About
This is a well-funded frontier AI company building agentic systems that automate complex, multi-step work.
This role is about making LLMs respond quickly, cheaply, and reliably for real users – under real traffic, with real latency constraints, and without wasting GPU capacity.
You’d join the inference team focused on serving logic and systems optimisation. The question is not how to train the model.

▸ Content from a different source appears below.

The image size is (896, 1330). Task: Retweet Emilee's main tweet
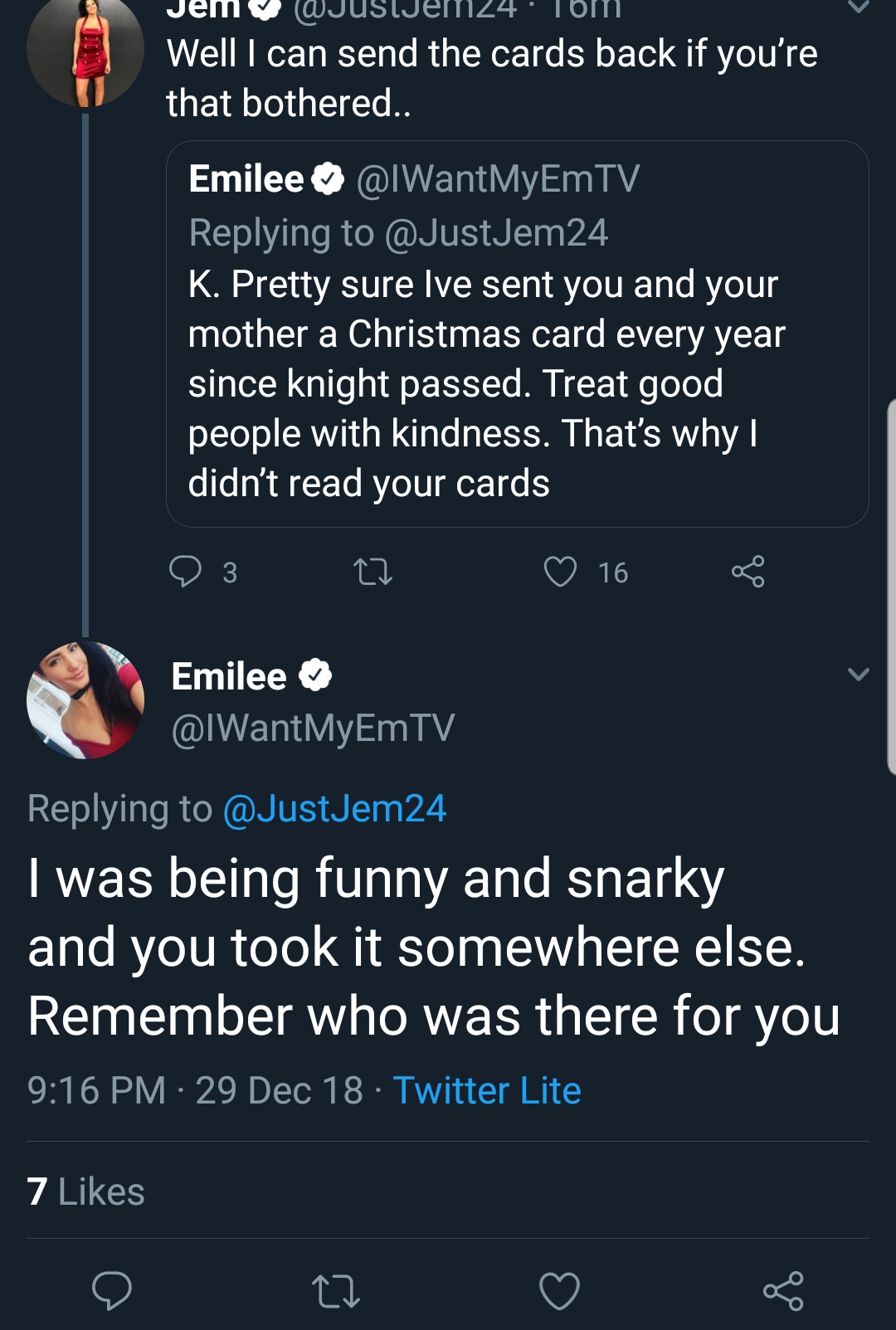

It is how to run it well in production.
What you’ll do
- Build and improve model serving systems for production LLM workloads
- Optimise latency, throughput, batching, and memory use across inference pipelines
- Work on serving architecture, scheduling, caching, and request handling under load
- Improve GPU efficiency through systems-level profiling and performance tuning
- Partner closely with model and product teams to ship fast, reliable inference
- Diagnose bottlenecks in live serving paths and turn them into concrete improvements
- Strengthen observability and debugging around production inference performance
What you’ll need
- Strong experience with LLM serving, ML systems, or high-performance inference
- Good low-level understanding of GPU performance, memory behaviour, and serving trade-offs
- Strong Python skills; C++, Rust, CUDA, or Triton would be useful
- Experience working on latency-sensitive distributed systems in production
- Ability to profile systems, isolate bottlenecks, and improve performance end-to-end
- Comfort working close to research teams in a fast-moving, loosely specified environment
Optional Bonus
- Experience with custom kernels, quantisation, or compiler-level optimisation
- Background in model serving frameworks or large-scale inference platforms
Shortlisted candidates will be contacted within 48 hours.